UNAIDS estimates that more than 37 million adults and 2 million children are infected with HIV worldwide. The AIDS epidemic has hit the hardest in sub-Saharan Africa, where 75 percent of the women ages 15 to 24 are infected.
Closer to home, 40,000 people per year in the U.S. are infected, more than half of whom are African-American women. The latter group by itself accounts for 72 percent of all new HIV diagnoses in women.
In the face of these overwhelming statistics, what can be done? Some corporations are making a difference with contributions to charities supporting the cause and helping in other ways.
For example, Roche, a pharmaceutical company that developed the HIV protease inhibitors Invirase and Viracept, has not filed any patents for its medicines – including those for HIV/AIDS – in the least-developed nations and sub-Saharan Africa. This means that these countries, which are devastated by the epidemic, can manufacture and sell cheap, generic versions of the drugs without waiting for the patents to expire.
The company also is dedicated to increasing awareness of the illnesses.
“Roche is committed to driving social responsibility programs that increase awareness and combat the HIV/AIDS epidemic at the local and international level,” said George Abercrombie, president and CEO, Hoffmann-La Roche Inc., the U.S. pharmaceuticals headquarters of Roche.

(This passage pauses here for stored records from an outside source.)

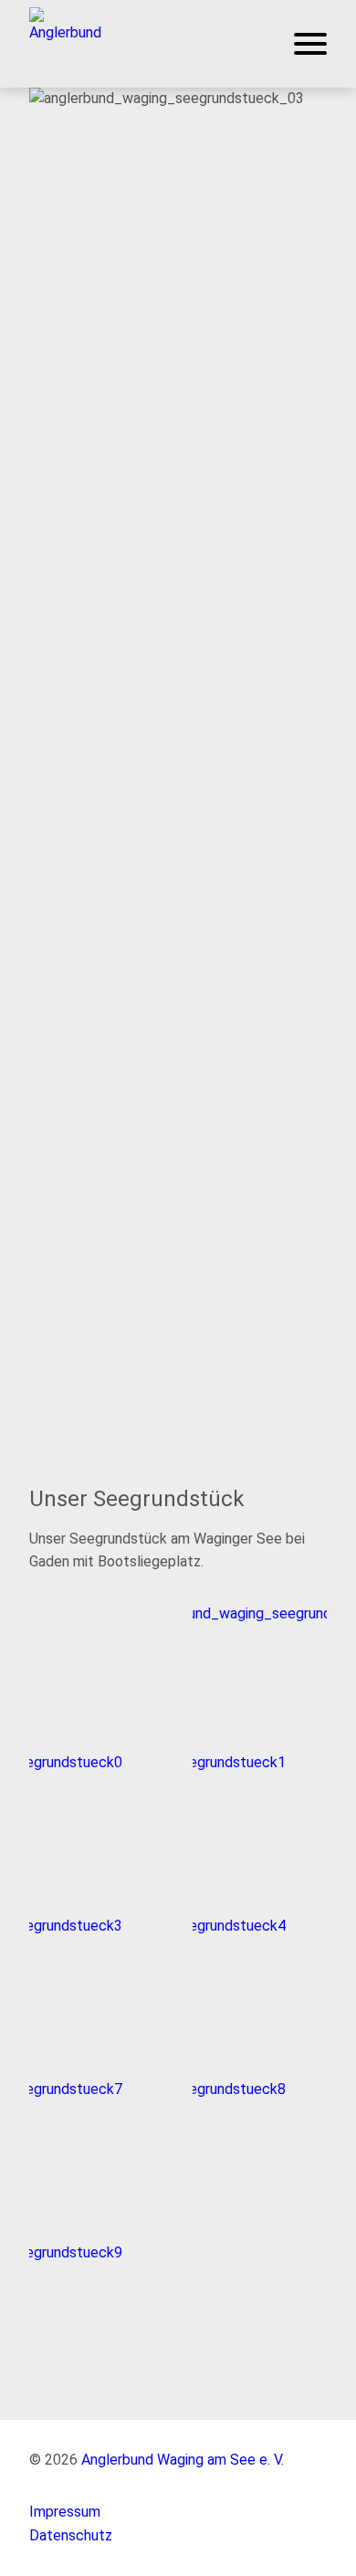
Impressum (64, 2511)
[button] (65, 42)
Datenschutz (70, 2535)
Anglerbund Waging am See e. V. (182, 2459)
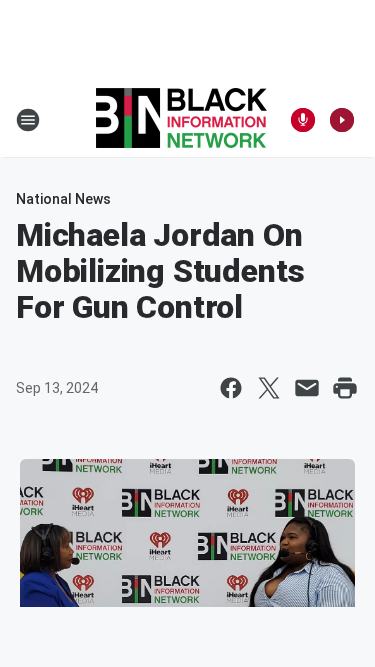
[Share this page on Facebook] (231, 388)
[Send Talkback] (303, 120)
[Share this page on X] (269, 388)
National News (63, 199)
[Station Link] (181, 120)
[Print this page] (345, 388)
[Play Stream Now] (342, 120)
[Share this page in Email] (307, 388)
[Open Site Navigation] (28, 120)
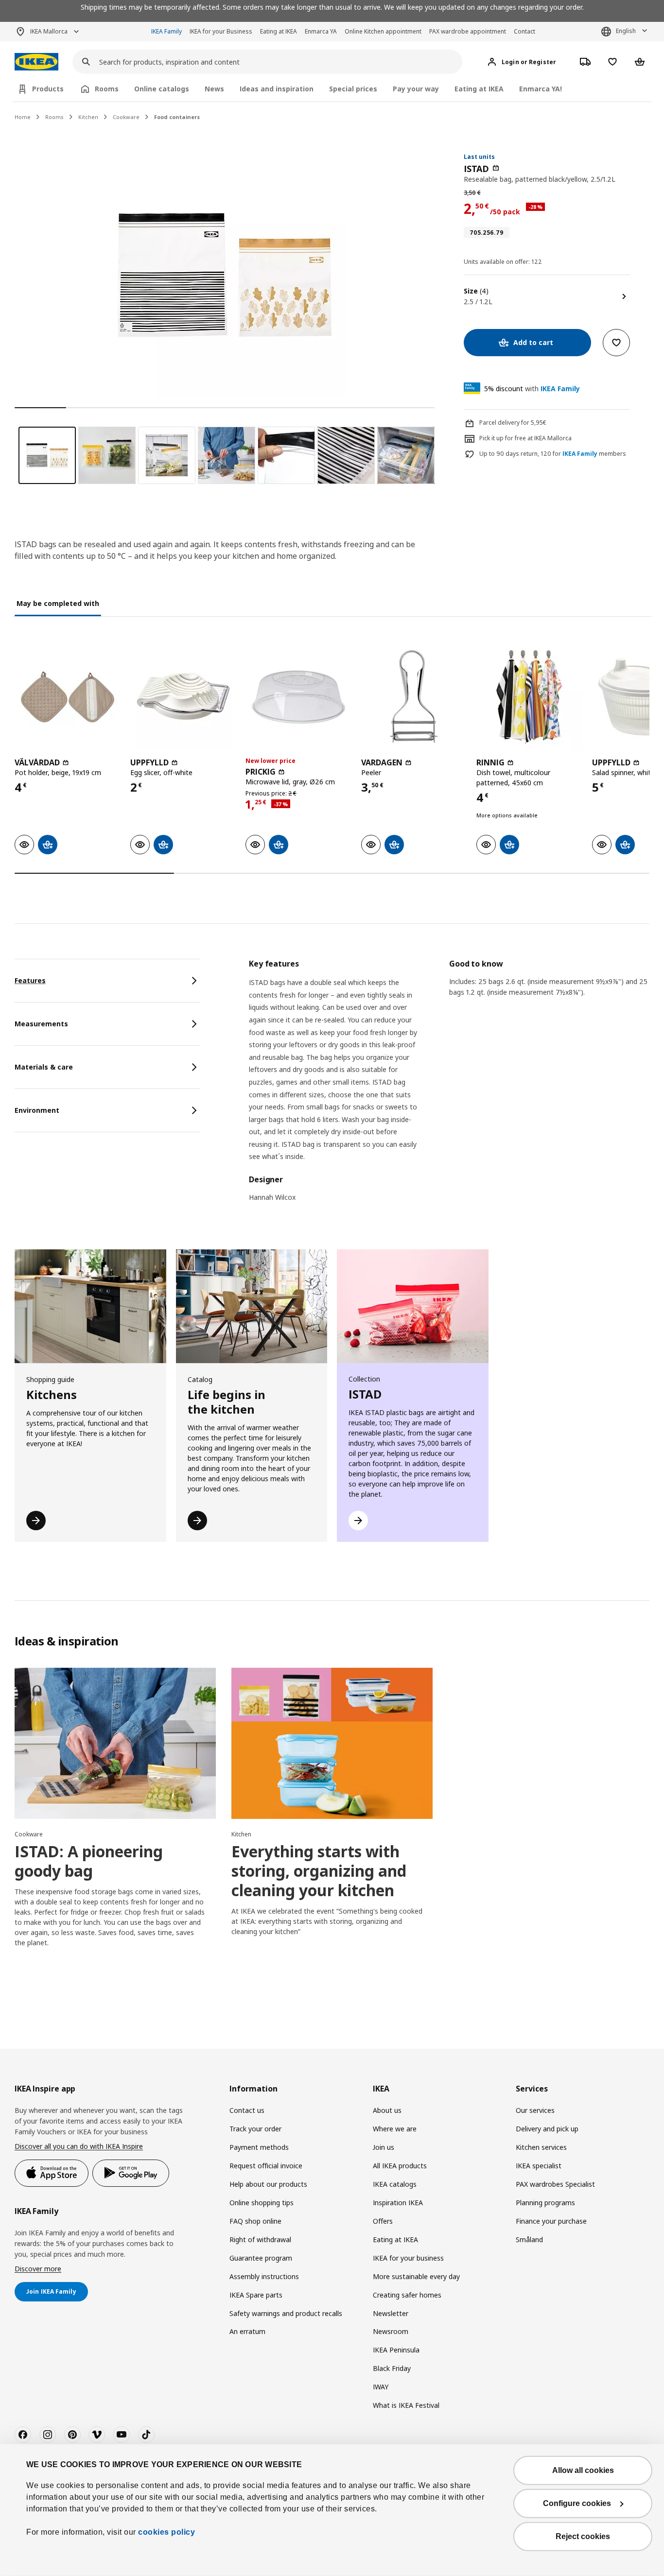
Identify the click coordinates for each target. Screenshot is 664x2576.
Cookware (126, 117)
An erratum (247, 2331)
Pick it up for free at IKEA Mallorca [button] (525, 438)
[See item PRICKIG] (298, 697)
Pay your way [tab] (416, 88)
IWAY (380, 2386)
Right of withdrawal (260, 2239)
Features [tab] (30, 980)
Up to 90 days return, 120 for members (552, 454)
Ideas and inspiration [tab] (277, 88)
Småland (529, 2239)
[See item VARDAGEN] (414, 697)
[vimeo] (96, 2434)
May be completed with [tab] (58, 603)
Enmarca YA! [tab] (540, 88)
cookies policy (166, 2532)
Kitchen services (541, 2147)
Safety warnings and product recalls (285, 2313)
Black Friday (392, 2368)
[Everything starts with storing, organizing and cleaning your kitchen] (332, 1743)
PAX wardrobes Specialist (555, 2184)
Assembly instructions (264, 2276)
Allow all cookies (583, 2470)
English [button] (626, 31)
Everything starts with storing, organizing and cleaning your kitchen (318, 1871)
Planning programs (545, 2202)
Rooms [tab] (107, 88)
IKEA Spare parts (255, 2294)
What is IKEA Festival (406, 2405)
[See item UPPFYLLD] (183, 697)
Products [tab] (48, 88)
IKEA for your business (408, 2258)
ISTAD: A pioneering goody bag (89, 1861)
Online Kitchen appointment (383, 31)
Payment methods (259, 2147)
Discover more (38, 2268)
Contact (524, 31)
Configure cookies (577, 2503)
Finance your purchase (551, 2221)
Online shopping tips (261, 2202)
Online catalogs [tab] (161, 88)
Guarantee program (260, 2258)
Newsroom (390, 2331)
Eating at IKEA (278, 31)
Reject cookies (583, 2536)
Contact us (246, 2110)
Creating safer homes (407, 2294)
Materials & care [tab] (44, 1067)
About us (387, 2110)
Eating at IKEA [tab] (479, 88)
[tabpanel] (449, 1086)
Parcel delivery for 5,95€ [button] (512, 422)
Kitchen (88, 117)
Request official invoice (265, 2165)
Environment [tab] (37, 1110)
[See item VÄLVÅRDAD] (68, 697)
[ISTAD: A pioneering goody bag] (115, 1743)
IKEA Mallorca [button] (49, 31)
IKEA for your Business (221, 31)
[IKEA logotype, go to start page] (36, 62)
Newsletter (390, 2313)
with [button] (532, 388)
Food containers (177, 117)
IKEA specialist (538, 2165)
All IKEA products (400, 2165)
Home (23, 117)
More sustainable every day (416, 2276)
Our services (535, 2110)
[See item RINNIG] (529, 697)
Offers (383, 2221)
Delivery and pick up (547, 2128)
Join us (383, 2147)
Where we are (395, 2128)
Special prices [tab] (353, 88)
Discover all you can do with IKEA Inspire (79, 2146)
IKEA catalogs (395, 2184)
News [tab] (214, 88)
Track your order (255, 2128)
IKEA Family (166, 31)
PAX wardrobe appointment (467, 31)
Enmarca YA (321, 31)
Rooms (54, 117)
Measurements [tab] (41, 1023)
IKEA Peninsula (396, 2349)
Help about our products (268, 2184)
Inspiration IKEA (398, 2202)
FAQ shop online (255, 2221)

Beyond this, Roche and its employees are working more directly to address the problem through the company’s annual Global Employee AIDS Walk in observance of World AIDS Day.
Roche employees have been participating in the walk for more than two years. In December 2005, more than 11,000 employees from 85 affiliates in 42 countries walked to raise funds for AIDS organizations. The money raised through their pledges was matched by the company.
Some of the funds are distributed to local HIV/AIDS organizations. In New Jersey, for example, funds will go to the NJ AIDS Partnership. The rest goes to children in Malawi, Africa, who have been orphaned by AIDS. The money goes to buy everything from food and clean water to shelter, books and sewing machines.
HIV is spread by sexual contact with an infected person, by sharing needles or syringes with someone who is infected or – less commonly – through transfusions of infected blood. Babies of HIV-infected women may become infected before or during birth or through breast feeding.